Problems to work on>
A: Answer these questions from the posts on lecture attendance, marking each answer (i), (ii) or (iii):
(i) Of the 90 students in the current course, how many show up each week?
(ii) How many times per hour does the poster who uses Clickers check in with students when teaching large courses?
(iii) Which office may require that material be distributed to students who miss class for a documented disability?
B: Convert the rows in the stretch from the line containing "This screenshot has" through the line containing "pos(1049,581)" into a two-column CSV with the columns instruction and response. Give one row for each request, with its text and its answer each in one quoted field, line breaks turned into spaces, and the pictures left out.

Text shown>
------------------------------------------------------------
I'm still quite pleased that for a current 90-student course I'm teaching, 20-30 show up each week. I'm sometimes perplexed about why some would show up at all. I wouldn't show up at my own course if I had the choice tbh. But my guess is that interacting with the students, letting them feel that their contribution to the lecture is worth their time, and letting them feel that they get something out of human interaction makes it rational to show up some of the time.
Here's what I do. Since the course is somewhat on contentious moral issues, I begin the course with a vote for or against a certain statement, and let students express their opinions. I try to reconstruct their opinions into something intelligible to let the conversation move on and get students to respond to the rational reconstruction. I also pause and let students have a go on why they agree or disagree with some other statements. I think at least some students find this entertaining.
Posted by: non-tt faculty | 08/10/2022 at 08:06 PM
I like using technology (Clickers etc.) for high-frequency low-stakes assessed engagement. When I teach large courses, I check in 5–10 times per hour to ask students questions. Sometimes those are questions with correct answers to see how well they understand; sometimes they're as simple as "how are you feeling? does this make sense?"
I give a participation score for the responding to these questions, which effectively gives them course credit for attending.
Posted by: Jonathan Ichikawa | 08/15/2022 at 12:55 PM
To echo what some others have said, give the students easy, short assignments that are graded on completion. This will boost student engagement in those lectures, and it will also require that students attend class to get those points.
I'd vote against restricting access to slides and other materials used in class. Many students will miss class for legitimate reasons, and you'd be disadvantaging them by cutting them off from that material. If they miss class for a documented disability, then your institution's Disability Services Office (or equivalent) may be require that you distribute this material to those students. Moreover, students will usually benefit from being able to revisit course material later when they review for exams and will not be able to do that easily if their only reference to the handouts, slides, etc., is their own notes.
------------------------------------------------------------
Given records>
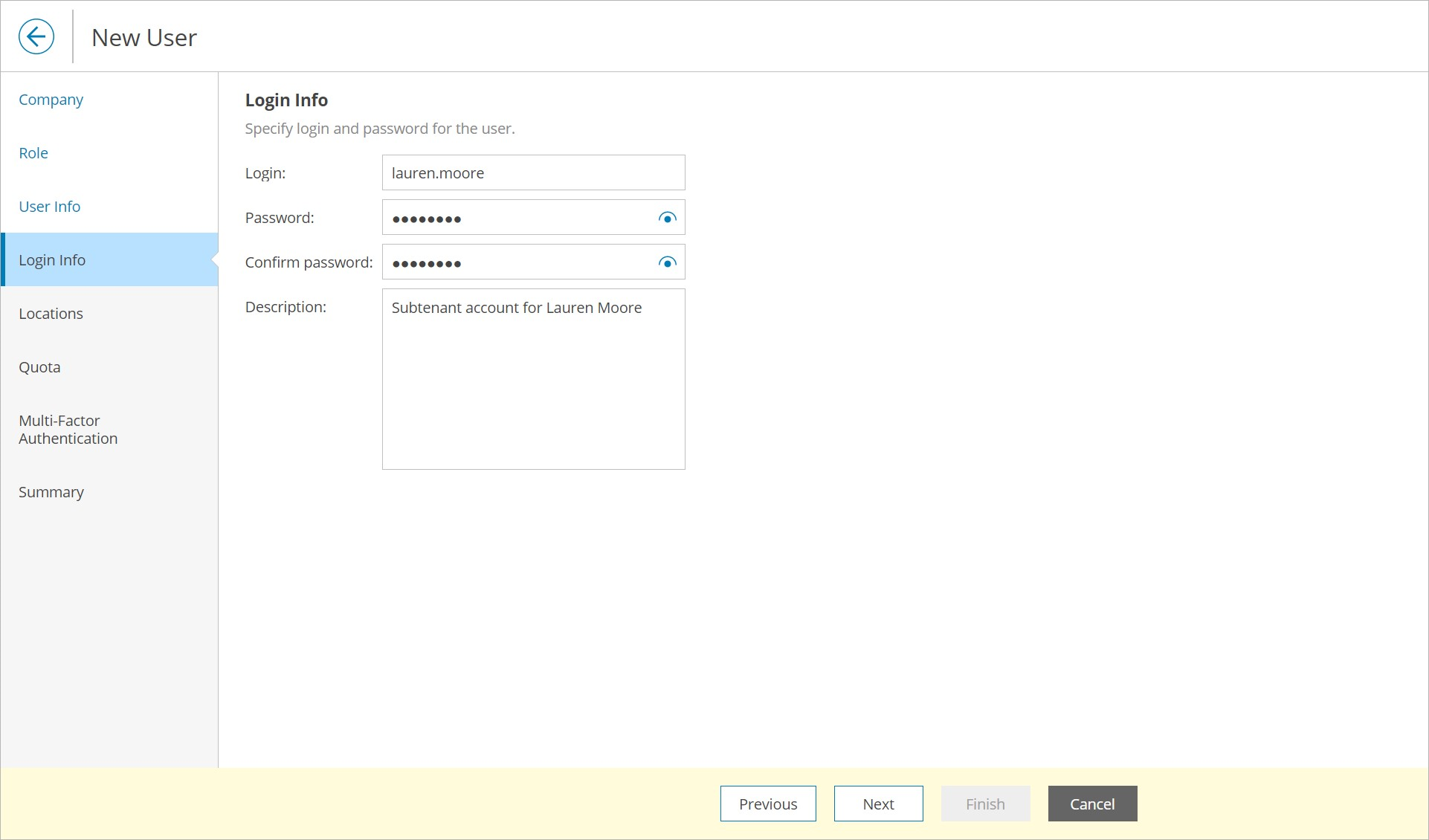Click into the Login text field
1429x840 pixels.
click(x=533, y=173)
------------------------------------------------------------
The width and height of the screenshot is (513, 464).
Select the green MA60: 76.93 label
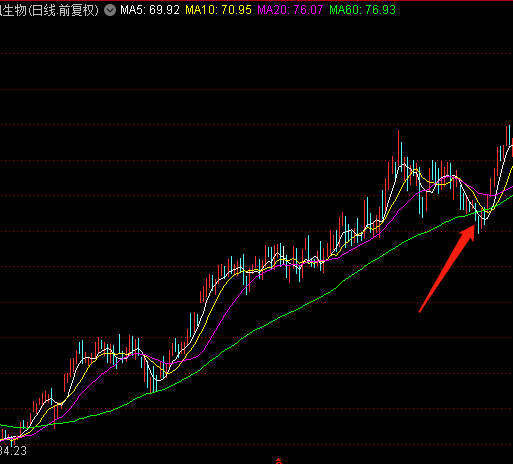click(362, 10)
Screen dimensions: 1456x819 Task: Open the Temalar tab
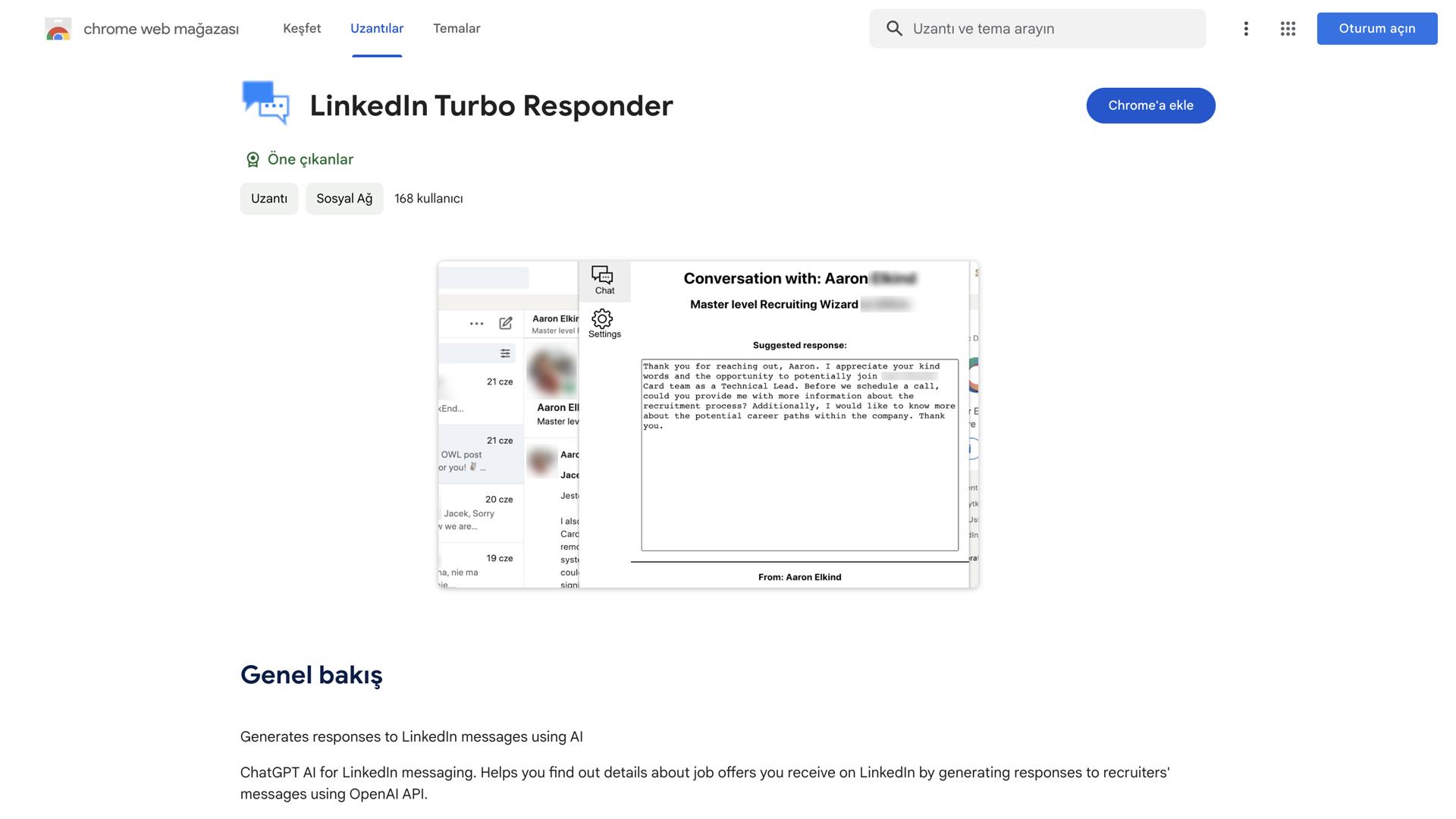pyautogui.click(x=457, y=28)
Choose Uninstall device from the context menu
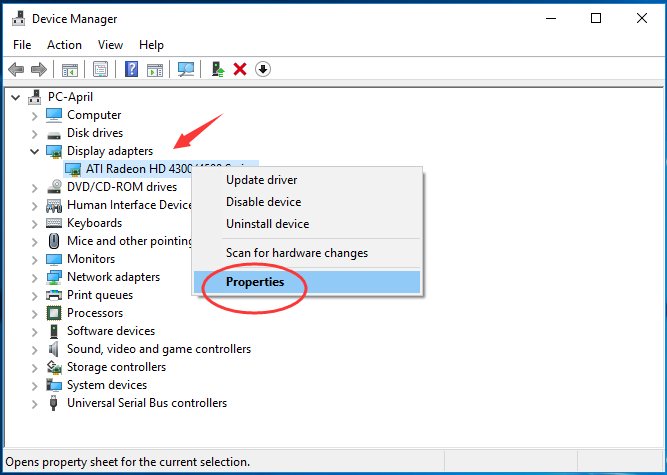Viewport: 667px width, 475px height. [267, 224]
------------------------------------------------------------
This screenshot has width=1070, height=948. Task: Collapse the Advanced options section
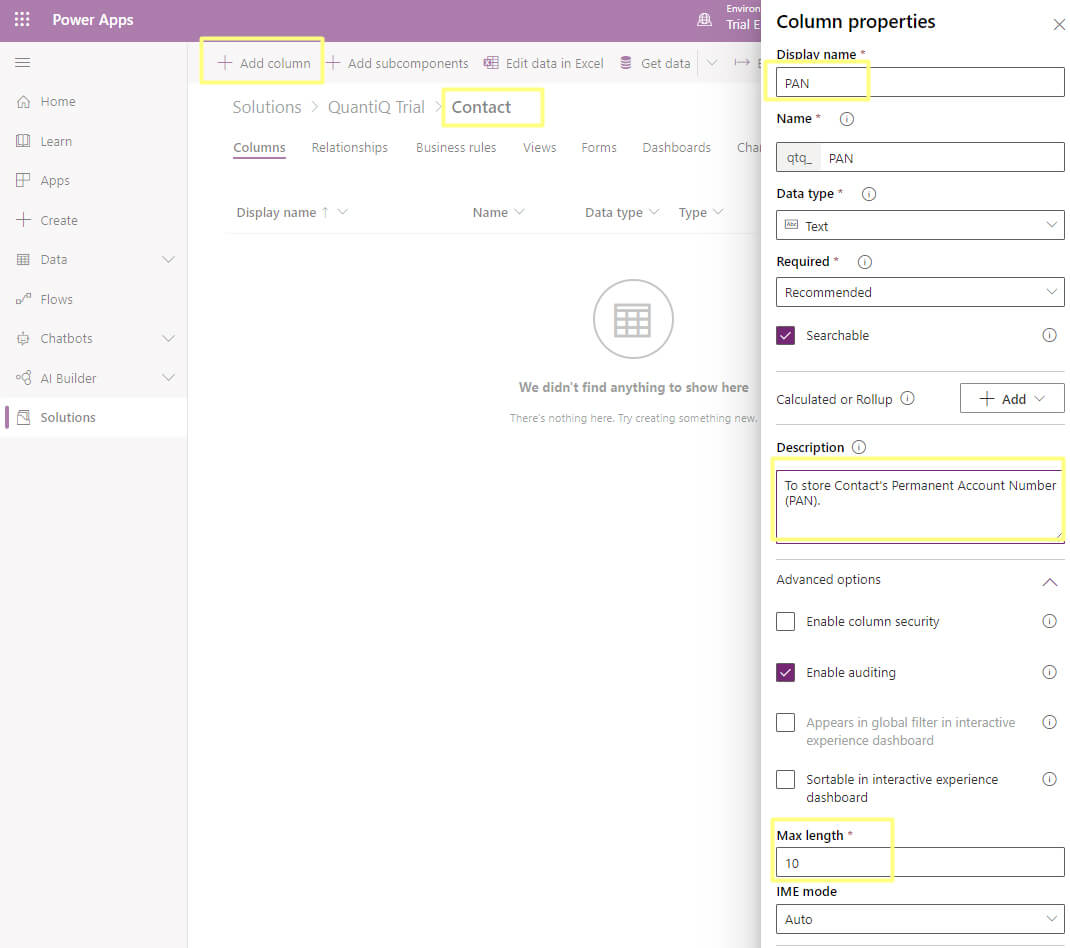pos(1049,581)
------------------------------------------------------------
Expected answers>
A:
(i) 20-30
(ii) 5–10 times
(iii) The Disability Services Office (or equivalent)

B:
instruction,response
"This screenshot has width=1070, height=948. Task: Collapse the Advanced options section","pos(1049,581)"